Le parcours de nos vices champions de France

24 février 2015

Après une préparation hors norme, le premier tournoi se déroule chez un promu en Nationale 1 : Barentin ! Club Formateur du sensationnel Hamid Mouloudj, qui évolue désormais dans le nouveau club de Besançon. Pour ce premier week-end, l’effectif est restreint, les dirigeants ont peur… l’objectif donné est d’assurer le maintien cette saison et de se détendre après le long périple gazon. L’entrée dans la compétition se fait face à Salon de Provence, victoire haut les mains 4-3 et premiers buts pour les jeunes pousses Marc-Antoine Waymel et Théo Boitel. La seconde rencontre, plutôt matinale, voit l’équipe s’incliner sur le fil du rasoir, 9-2 contre une belle équipe d’Amiens. Pourtant le discours « barentiné » par le coach était de se réserver pour le match de l’après midi contre Rouen. Coaching payant car le dernier match tourne à notre avantage, victoire 5 à 1 et ce grâce à un temps mort présidentiel exigé par Philippe Renan. La conclusion du week-end est plutôt bonne, Tinder a bien fonctionné pour les joueurs le samedi soir et les dirigeants sont très satisfaits des matches avec 6 points sur 9, synonyme de redéfinition des objectifs.

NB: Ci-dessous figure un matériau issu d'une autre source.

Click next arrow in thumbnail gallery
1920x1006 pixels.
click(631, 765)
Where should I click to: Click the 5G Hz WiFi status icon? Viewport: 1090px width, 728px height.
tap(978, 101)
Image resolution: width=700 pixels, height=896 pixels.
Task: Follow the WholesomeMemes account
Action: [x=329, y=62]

Le second tour, à Salon de Provence, destination compliquée les précédentes saisons avec seulement 1 point gagné en 2 ans et 6 rencontres. Autant dire que le coach n’était pas serein, pourtant l’effectif devait s’étoffer de 3 joueurs supplémentaires. Mais ça c’était avant le départ du train à 5h37… C’est le colonel moutarde Ludwig de l’équipe qui est resté au garde à vous chez lui. Le premier match face à une équipe de Rennes joueuse était ouvert. C’est d’abord avec un beau une-deux-trois Coster que Stéphane Drieux permis à Kevin Decoster de scorer en angle fermé. Puis à Guillaume Cusnieux de trouver la faille à deux reprises, sur corner et en foulée diagonale fontaine. (Action générique du hockey en salle à 4). La seconde mi-temps est bien gérée et l’équipe prend le large avec deux corners consécutifs. Le premier concrétisé par Drieux sur un combiné feinte de passe, dribble, push puissant. Le second sur une remise donneur, fond de cour, de Farez pour Decoster, qui cette fois-ci n’a pas subi sa déviation. Un dernier pressing collectif permet d’emporter le jeu 6/0. En début de soirée, physiquement atteint par cette longue journée, la rencontre face au Stade Français s’annonce difficile. L’entame du match est timide, l’équipe Parisienne prend la possession du ballon, mais ne concrétise pas face à Thomas Masson. Au « fût et à mesure », les jaunes et noirs prennent l’ascendant sur le match et sur le score par l’intermédiaire de Decoster sur PC et de Farez sur Stroke. Les stadistes réduisent la marque sur PC avant la mi-temps. Au retour des vestiaires, Drieux, creuse rapidement l’écart par 2 fois dont une superbe roucoulette. Mené 4-1, les adversaires alternent les tactiques et déstabilisent la défense 4-2. Puis grâce à plusieurs contre ravageurs, et un excellent Masson sur sa ligne, le score évolue positivement en notre faveur. Le fameux Bellot aka Johan Farez, décide de se faire justice lui même suite à une contestation : Accélération, déhanché face au gardien pour se retrouver en angle fermé et glisser la balle au fond des filets. Le sixième but est transformé sur Stroke par Cusnieux, suite à un contre efficace de Louis Roussel. A quelques minutes de la fin, une nouvelle transformation de PC fige le score final, 7 à 2. Lors de la dernière rencontre, l’équipe est moins inspirée mais elle s’impose tout de même face à Barentin 3 à 1. Cette victoire rend le week-end historique avec un perfect 3 victoires, 9 points.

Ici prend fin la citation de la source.